We utilise Jira Service Management as our primary ITSM tool. However, due to the nature of where our instance is hosted, the system cannot be accessed remotely.

This creates a challenge for accurate SLA reporting during after-hours events. In these scenarios, the on-call member may take up to 30 minutes to attend site before they are able to raise the incident record. As a result, the ticket creation timestamp does not accurately reflect the actual outage commencement time, which skews our SLA metrics.

I’ve explored using custom Date/Time fields (e.g. “Outage Start Time”) that can be manually populated when the incident is raised. However, it does not appear that SLA reporting can easily account for custom open/close timestamps in place of the system-created Created and Resolved fields.

Has anyone implemented a clean and defensible way to:

  • Start SLA measurement from a manually entered Date/Time field?
  • Adjust SLA reporting to reflect actual outage commencement time rather than ticket creation time?
  • Or otherwise handle delayed ticket creation in restricted-access environments?

 

2 answers

0 votes
Alina Kurinna _SaaSJet_
Atlassian Partner
February 12, 2026

Hello @Adrian Carty 

Standard JSM SLAs rely on system timestamps. They typically start counting from the Created event or status transitions defined in the SLA configuration.

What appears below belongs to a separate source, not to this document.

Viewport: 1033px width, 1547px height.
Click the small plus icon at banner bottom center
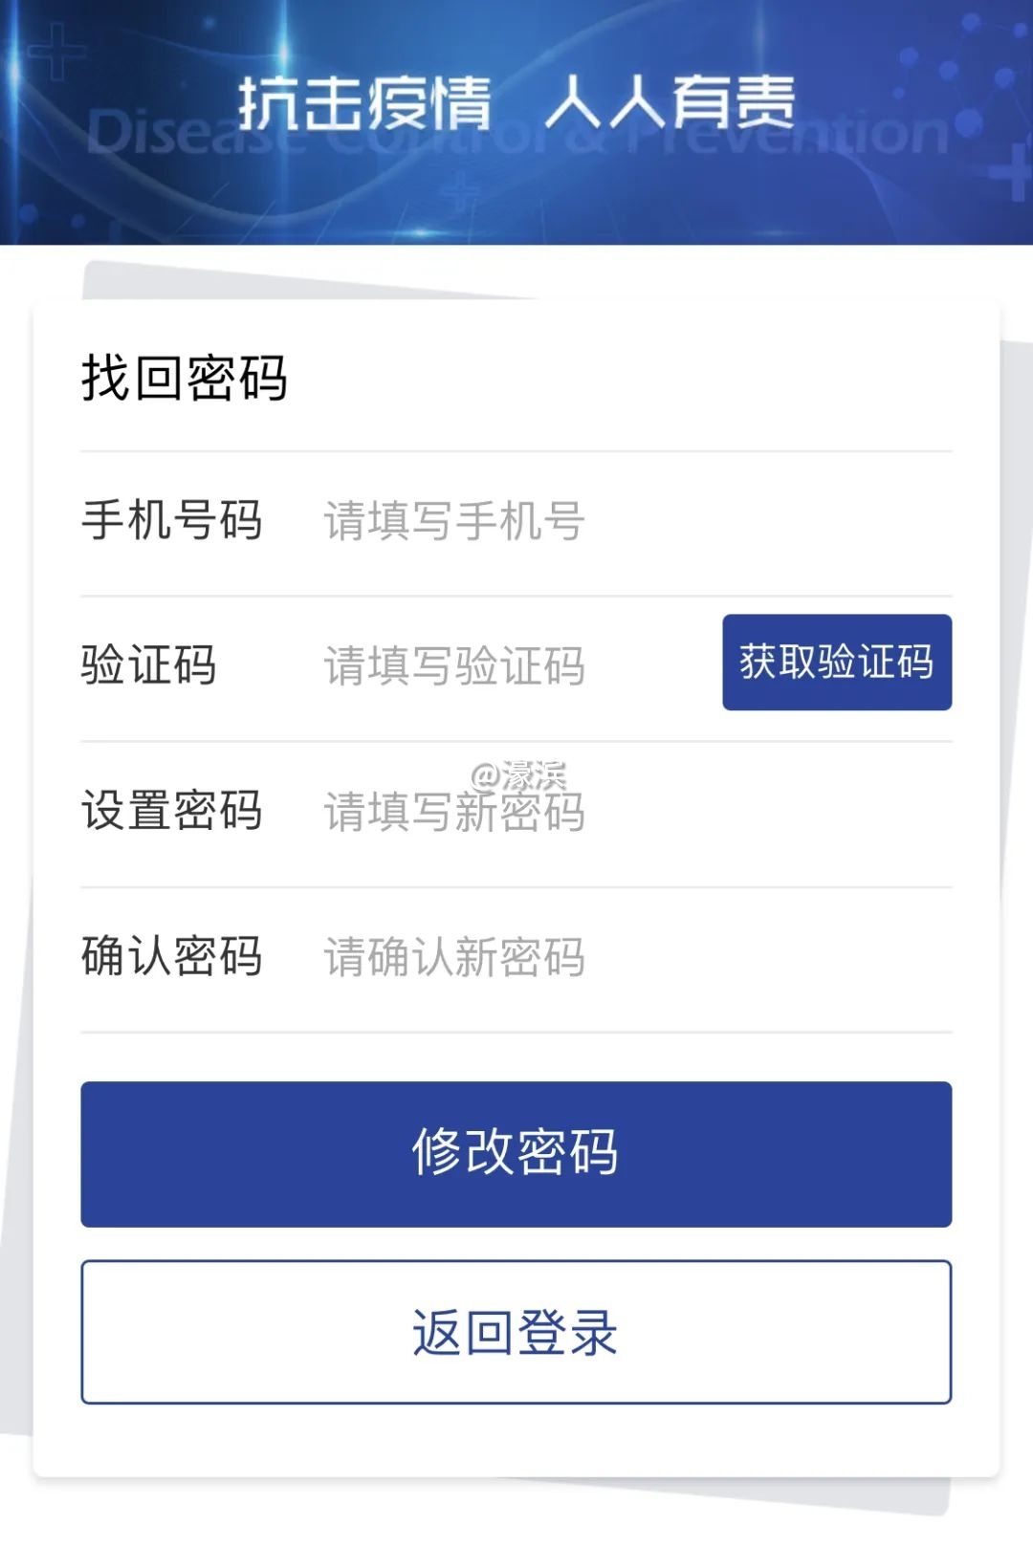pos(460,192)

If your operational reality doesn’t match your system events, you need more flexible SLA logic.

In your case, the outage may begin up to 30 minutes before the ticket is created due to restricted remote access. Unfortunately, the standard JSM SLA configuration does not allow you to backdate the SLA start time to a manually entered Date/Time field. Fields like Negotiated Date only adjust the target, not the actual SLA start timestamp.

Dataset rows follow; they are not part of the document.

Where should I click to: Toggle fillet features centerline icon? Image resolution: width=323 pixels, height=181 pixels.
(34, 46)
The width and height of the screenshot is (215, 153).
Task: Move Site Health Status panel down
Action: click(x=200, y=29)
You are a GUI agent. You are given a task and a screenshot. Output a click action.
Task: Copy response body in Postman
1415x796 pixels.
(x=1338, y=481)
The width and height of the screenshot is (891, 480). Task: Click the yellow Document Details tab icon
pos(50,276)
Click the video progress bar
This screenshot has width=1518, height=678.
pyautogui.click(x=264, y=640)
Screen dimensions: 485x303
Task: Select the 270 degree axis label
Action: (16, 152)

If you are open to considering Marketplace apps, there is an approach that handles exactly this scenario. My team developed SLA Time and Report for Jira specifically for more complex and real-world SLA logic.

Our app:

  • allows configuring flexible Start conditions

  • supports custom Date/Time fields

  • includes multi-cycle SLA logic

  • supports reset rules

  • calculates SLA not only from system fields, but from defined conditions

How can it be implemented in SLA Time and Report

1️⃣ Create a custom field
Outage Start Time (Date/Time)

2️⃣ Configure the SLA:

Start condition:
→ when Outage Start Time is not empty

Time calculation:
→ calculated from the value of this field

Stop condition:
→ Status = Resolved

3️⃣ Optionally:

  • Add a reset condition (if incidents are reopened)

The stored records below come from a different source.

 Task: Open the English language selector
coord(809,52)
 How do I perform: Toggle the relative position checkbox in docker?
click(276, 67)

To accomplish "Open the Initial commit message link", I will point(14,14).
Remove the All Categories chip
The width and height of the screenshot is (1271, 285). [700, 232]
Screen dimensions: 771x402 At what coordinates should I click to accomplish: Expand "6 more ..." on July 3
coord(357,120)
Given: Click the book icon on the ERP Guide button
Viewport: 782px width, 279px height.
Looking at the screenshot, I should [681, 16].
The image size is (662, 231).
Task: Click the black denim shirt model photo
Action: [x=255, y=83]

  • Add escalation actions

  • Use multi-calendar configuration (especially useful for after-hours and on-call scenarios)

With this setup, the SLA is calculated from the actual outage start time, not from the Created timestamp, making your reporting much more accurate and defensible for audits or stakeholder review.

On top of that, SLA Time and Report provides detailed SLA reporting and analytics that help you clearly demonstrate performance.

If you have any additional questions or would like help with the setup, you’re welcome to book a 1:1 call with our Product Manager. They can walk you through the configuration and help tailor the setup to fit your specific workflow and operational constraints.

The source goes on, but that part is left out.